A Justiça determinou o afastamento temporário, pelo prazo de 90 dias, do prefeito do município de Ribeira/SP, em ação proposta pelo Ministério Público do Estado de São Paulo (MPSP). A decisão também alcança a vice-prefeita, que já se encontrava afastada desde agosto, acusada de utilizar recursos públicos para custear serviços particulares, incluindo uma suposta “amarração amorosa”.
Segundo a decisão judicial, mesmo após a saída da vice-prefeita, permaneceram as irregularidades apontadas pelo órgão ministerial, sobretudo relacionadas a pagamentos sem respaldo legal a fornecedores da área da saúde. O magistrado destacou a ausência de medidas efetivas de apuração por parte do chefe do Executivo municipal, classificando sua conduta como de “cegueira deliberada”.

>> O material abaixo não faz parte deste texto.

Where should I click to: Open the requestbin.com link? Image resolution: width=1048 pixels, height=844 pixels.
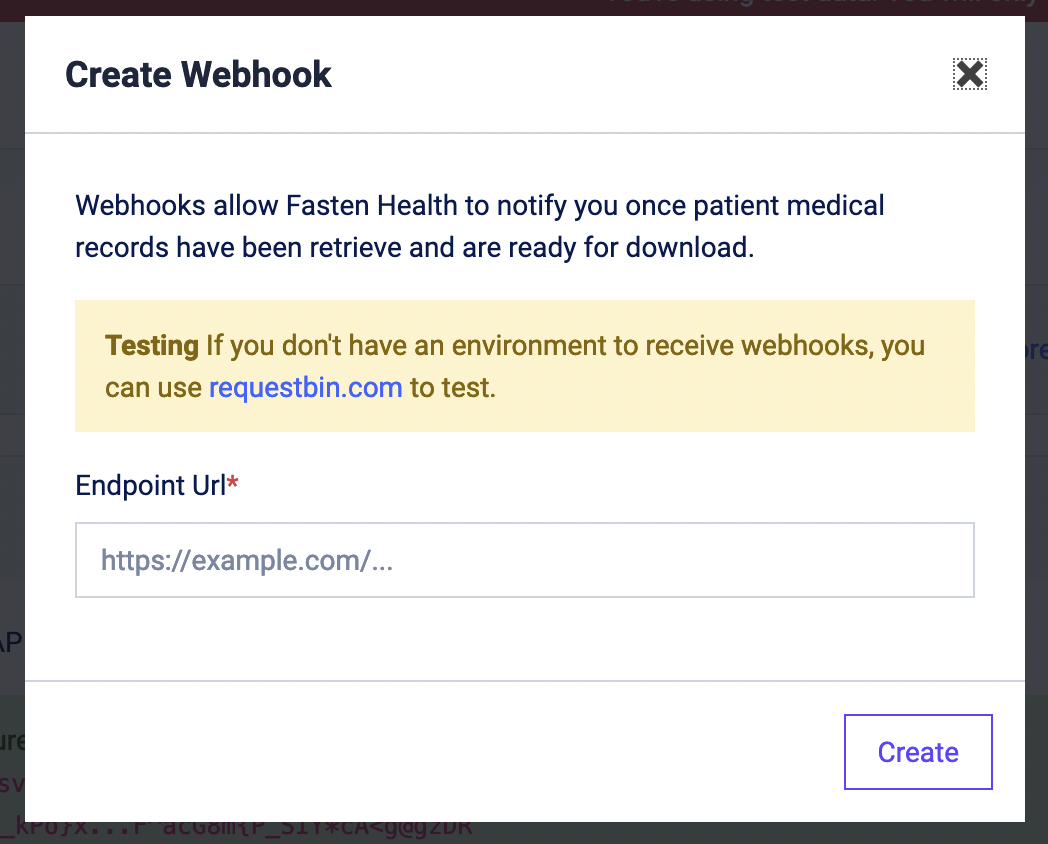pos(305,387)
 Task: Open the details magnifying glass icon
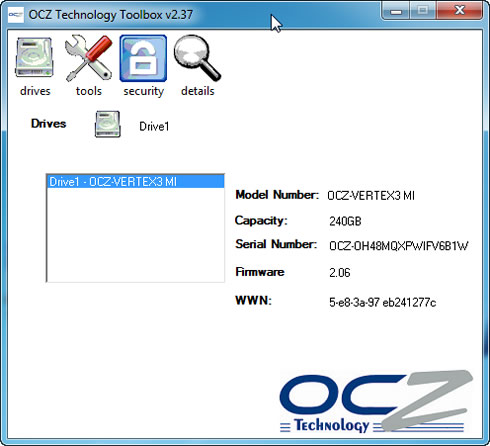tap(197, 58)
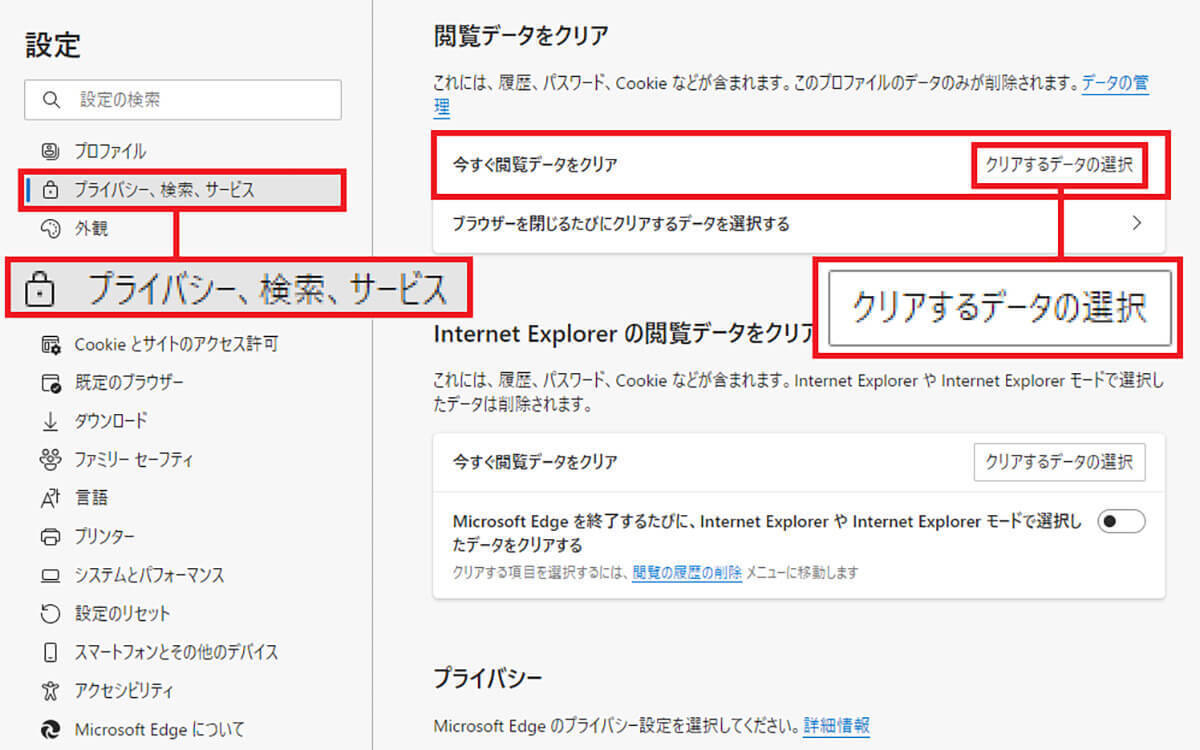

Para o juízo, a medida cautelar de afastamento, embora excepcional, mostrou-se necessária diante da constatação de que os mecanismos de controle institucional — como fiscalização do Ministério Público, transparência obrigatória e sanções legais — não foram suficientes para impedir a reiteração de condutas irregulares.
Com o afastamento simultâneo do prefeito e da vice, a gestão municipal passou a ser exercida pelo presidente da Câmara de Vereadores, em respeito à ordem de substituição prevista na legislação.